Tuesday, December 2, 2008

Quotes: Literature (1)

Literature 721 Literature: thought, fancy, feeling and ideas. "Edward, in the dearth of clients, was accustomed to employ his much leisure in assisting the growth of American literature; to which good cause he had contributed not a few quires of the finest letter paper, containing some thought, some fancy, some depth of feeling, together with a young writer’s abundance of conceits." Hawthorne: "The Antique Ring"

Literature 1020 The slow growth of American literature. "How slowly our literature grows up!" Hawthorne: "P's Correspondence"

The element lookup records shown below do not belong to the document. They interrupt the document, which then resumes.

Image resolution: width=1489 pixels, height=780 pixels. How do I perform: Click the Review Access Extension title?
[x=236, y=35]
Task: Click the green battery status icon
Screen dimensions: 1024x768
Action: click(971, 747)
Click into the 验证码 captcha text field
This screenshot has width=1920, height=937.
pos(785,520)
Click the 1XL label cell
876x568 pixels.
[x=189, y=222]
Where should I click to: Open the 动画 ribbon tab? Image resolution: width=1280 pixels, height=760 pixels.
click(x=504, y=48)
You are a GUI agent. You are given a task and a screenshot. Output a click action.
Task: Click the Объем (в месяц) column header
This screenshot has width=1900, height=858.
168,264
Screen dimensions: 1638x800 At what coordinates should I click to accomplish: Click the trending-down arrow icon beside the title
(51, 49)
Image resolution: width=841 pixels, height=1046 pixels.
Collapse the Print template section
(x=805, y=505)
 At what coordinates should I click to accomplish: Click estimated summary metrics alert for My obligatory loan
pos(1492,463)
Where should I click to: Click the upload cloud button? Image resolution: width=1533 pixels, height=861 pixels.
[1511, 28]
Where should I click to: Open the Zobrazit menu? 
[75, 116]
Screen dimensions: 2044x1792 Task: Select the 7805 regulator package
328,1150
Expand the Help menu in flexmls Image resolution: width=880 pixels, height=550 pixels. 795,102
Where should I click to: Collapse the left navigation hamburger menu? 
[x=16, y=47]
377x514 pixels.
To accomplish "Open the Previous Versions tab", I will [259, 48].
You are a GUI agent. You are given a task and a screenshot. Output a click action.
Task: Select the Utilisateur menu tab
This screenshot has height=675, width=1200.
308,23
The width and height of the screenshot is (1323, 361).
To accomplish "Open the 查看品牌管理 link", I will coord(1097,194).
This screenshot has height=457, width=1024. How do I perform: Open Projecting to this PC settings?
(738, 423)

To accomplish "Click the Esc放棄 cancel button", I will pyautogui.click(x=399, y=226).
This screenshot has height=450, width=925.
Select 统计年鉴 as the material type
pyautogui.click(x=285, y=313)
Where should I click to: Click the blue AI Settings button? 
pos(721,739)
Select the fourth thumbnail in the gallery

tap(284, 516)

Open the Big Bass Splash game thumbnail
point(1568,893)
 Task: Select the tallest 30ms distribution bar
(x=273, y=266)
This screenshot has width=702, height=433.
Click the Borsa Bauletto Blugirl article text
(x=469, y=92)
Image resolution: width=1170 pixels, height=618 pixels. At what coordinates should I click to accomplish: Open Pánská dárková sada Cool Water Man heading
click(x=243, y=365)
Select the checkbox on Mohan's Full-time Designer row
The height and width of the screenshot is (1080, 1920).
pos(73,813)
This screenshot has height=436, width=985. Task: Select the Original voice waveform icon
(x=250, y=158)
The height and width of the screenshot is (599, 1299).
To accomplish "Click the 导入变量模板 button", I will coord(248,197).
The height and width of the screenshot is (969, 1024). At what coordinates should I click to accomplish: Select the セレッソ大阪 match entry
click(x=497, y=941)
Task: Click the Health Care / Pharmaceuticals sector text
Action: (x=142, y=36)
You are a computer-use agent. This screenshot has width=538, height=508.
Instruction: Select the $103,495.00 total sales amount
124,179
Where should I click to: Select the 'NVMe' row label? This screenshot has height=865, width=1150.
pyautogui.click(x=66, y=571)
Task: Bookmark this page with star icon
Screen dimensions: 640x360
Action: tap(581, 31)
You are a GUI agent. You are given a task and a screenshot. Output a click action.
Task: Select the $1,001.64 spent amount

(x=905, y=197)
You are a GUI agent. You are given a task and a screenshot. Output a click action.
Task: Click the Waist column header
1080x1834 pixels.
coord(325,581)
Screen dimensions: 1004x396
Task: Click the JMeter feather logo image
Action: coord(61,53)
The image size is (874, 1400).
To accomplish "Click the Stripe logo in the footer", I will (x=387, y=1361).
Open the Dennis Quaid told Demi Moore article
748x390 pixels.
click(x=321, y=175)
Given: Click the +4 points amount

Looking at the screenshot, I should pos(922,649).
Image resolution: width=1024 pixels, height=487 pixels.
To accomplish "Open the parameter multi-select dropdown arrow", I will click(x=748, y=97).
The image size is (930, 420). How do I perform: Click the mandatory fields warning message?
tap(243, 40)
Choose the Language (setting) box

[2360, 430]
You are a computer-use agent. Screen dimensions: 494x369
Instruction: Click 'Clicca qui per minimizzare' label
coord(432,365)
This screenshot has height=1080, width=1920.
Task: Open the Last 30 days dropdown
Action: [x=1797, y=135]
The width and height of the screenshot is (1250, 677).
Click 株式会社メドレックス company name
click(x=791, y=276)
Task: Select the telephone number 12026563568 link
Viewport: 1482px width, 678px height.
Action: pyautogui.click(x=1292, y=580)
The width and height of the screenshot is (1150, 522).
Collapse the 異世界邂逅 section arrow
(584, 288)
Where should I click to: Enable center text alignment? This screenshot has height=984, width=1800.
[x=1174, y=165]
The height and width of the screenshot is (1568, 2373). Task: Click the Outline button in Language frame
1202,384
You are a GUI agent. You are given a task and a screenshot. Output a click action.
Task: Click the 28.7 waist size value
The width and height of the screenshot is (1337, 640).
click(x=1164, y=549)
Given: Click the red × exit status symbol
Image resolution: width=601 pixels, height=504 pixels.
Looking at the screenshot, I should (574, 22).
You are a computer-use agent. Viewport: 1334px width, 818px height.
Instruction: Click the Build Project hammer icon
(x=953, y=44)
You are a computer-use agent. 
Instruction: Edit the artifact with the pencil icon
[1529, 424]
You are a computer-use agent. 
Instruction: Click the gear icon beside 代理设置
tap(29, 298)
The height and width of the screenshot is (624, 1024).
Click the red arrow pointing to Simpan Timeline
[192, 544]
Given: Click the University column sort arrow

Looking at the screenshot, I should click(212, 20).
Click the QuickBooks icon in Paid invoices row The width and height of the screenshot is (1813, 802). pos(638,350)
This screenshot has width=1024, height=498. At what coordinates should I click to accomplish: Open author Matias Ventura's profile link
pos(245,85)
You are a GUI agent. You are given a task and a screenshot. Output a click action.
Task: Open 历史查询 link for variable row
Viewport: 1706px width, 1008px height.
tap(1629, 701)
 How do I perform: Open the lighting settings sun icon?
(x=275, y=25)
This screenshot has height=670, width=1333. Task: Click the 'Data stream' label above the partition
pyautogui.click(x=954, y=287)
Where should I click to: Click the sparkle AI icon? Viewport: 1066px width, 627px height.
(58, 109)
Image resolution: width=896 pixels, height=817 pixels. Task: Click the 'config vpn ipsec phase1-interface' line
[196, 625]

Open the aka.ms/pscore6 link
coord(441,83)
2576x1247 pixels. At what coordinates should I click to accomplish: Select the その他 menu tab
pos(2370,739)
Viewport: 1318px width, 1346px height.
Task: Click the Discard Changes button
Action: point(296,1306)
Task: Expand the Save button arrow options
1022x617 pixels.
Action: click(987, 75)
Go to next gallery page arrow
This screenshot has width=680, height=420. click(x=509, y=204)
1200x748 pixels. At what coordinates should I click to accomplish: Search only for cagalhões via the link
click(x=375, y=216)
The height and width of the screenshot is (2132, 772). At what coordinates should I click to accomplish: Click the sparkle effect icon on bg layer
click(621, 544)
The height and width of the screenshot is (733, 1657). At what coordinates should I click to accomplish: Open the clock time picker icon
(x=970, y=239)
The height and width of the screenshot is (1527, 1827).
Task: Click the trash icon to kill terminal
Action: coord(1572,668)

Literature 299 Realism distorts reality. "Realism is a corruption of reality." Wallace Stevens. 1957. Gross, ed. Oxford Book of Aphorisms.

Literature 301 Characters in fiction are unified in their acts; people in reality act uncharacteristically. "The main difference between living people and fictitious characters is that the writer takes great pains to give the characters coherence and inner unity, whereas the living people may go to extremes of incoherence because their physical existence holds them together." Hugo Von Hofmannsthal. 1922. Gross, ed. Oxford Book of Aphorisms.

Literature 302 Literature demonstrates the self against society. "The function of literature…has been to make us aware of the particularity of selves, and the high authority of the self in its quarrel with its society and its culture…in that sense subversive." Lionel Trilling. 1966. Gross, ed. Oxford Book of Aphorisms.

Literature 103 Literature: pleasure and instruction. " …by giving pleasure and at the same time instructing." Horace. Latin. Dictionary of Foreign Terms

Literature 33 The universality of human character. "We have our forefathers and great-grand-dames all before us, as they were in Chaucer’s days: Their general characters are still remaining in mankind, and even in England, though they are called by other names than those of Monks and Friars, and Canons, and Lady Abbesses, and Nuns; for mankind is ever the same, and nothing lost out of nature...." John Dryden. “Chaucer.” 1700. Gross, ed. Essays.

Literature 151 What is a writer? "Small-town philosophy: Harold Bell Wright is a lovely writer, and he teaches such good morals in his novels, and folks say he’s made prett’ near a million dollars out of ‘em." Sinclair Lewis, Main Street.

Literature 168 Highbrows talk about literature; lowbrows talk about the weather. "Every time he speaks of the weather you jump him because he ain’t talking about poetry or Gertie [Goethe] or some other highbrow junk." Sinclair Lewis, Main Street.

Literature 327 Writers diagnose; they do not supply solutions. Mark Shorer, Afterword: "Are we justified that a writer is not only diagnostician, but the healer too?" Lewis, Babbitt.